Numerical modelling of hydraulic fracture propagation in poro-viscoelastic formation

Modelling of hydraulic fracturing often deals with elastic deformation of rocks and fractures. Some rocks, such as the rock-salt and shale, however, displayed viscoelastic behaviour in both field investigation and lab creep tests. This time-dependent deformation poses a challenge in modelling and characterising of fracture propagation in such formations, thus adding complexity in a multi-physics scenario. In this paper, we intend to numerically model fracture propagation in viscoelastic formation and investigate the effect of creep on crack propagation and crack geometry. To incorporate pore pressure effect, we couple fluid diffusion with shale matrix viscoelasticity in the hydraulic fracturing propagation model.
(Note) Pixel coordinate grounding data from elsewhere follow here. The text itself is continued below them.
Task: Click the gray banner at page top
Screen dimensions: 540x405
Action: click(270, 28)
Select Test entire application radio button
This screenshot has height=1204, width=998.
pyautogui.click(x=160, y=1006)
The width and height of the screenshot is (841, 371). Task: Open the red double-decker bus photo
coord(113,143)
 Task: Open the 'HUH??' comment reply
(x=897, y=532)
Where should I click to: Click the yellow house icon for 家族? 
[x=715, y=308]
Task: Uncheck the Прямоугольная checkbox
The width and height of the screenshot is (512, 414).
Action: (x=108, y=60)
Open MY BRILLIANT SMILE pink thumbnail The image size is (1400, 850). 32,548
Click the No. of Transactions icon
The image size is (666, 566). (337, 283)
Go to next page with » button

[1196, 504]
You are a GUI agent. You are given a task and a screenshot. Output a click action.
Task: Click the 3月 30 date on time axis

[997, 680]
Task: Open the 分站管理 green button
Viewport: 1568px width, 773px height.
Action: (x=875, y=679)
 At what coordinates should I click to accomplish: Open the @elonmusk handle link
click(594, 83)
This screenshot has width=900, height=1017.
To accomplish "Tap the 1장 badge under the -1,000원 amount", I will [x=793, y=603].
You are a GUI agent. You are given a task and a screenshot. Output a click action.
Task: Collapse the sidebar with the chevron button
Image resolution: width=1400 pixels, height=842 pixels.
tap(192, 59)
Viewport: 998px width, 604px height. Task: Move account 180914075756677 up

Therefore, a procedure for numerical modelling hydraulicallydriven fracture propagation in poro-viscoelastic formation is developed. The method uses a poroviscoelasticity theory to describe the fluid diffusion and matrix creep in solid skeleton, in conjunction with cohesive law based damage criteria to simulate crack growth and fluid flow in the crack. The modelling took shale as the representative sample. The viscoelastic properties were obtained via creep tests of shale samples from Roseneath formation, Cooper Basin, Australia. Results show that the hydraulically induced fracture tends to be wider and longer in creep formation. What's more, the propagation pressure is also lower than that in poroelastic formation. Fluid diffusion from crack to the matrix is more efficient due to modulus decay. For mixedmode fracturing, the creep of the formation facilitates the process of reorientation with higher fracture propagation speed between kink points.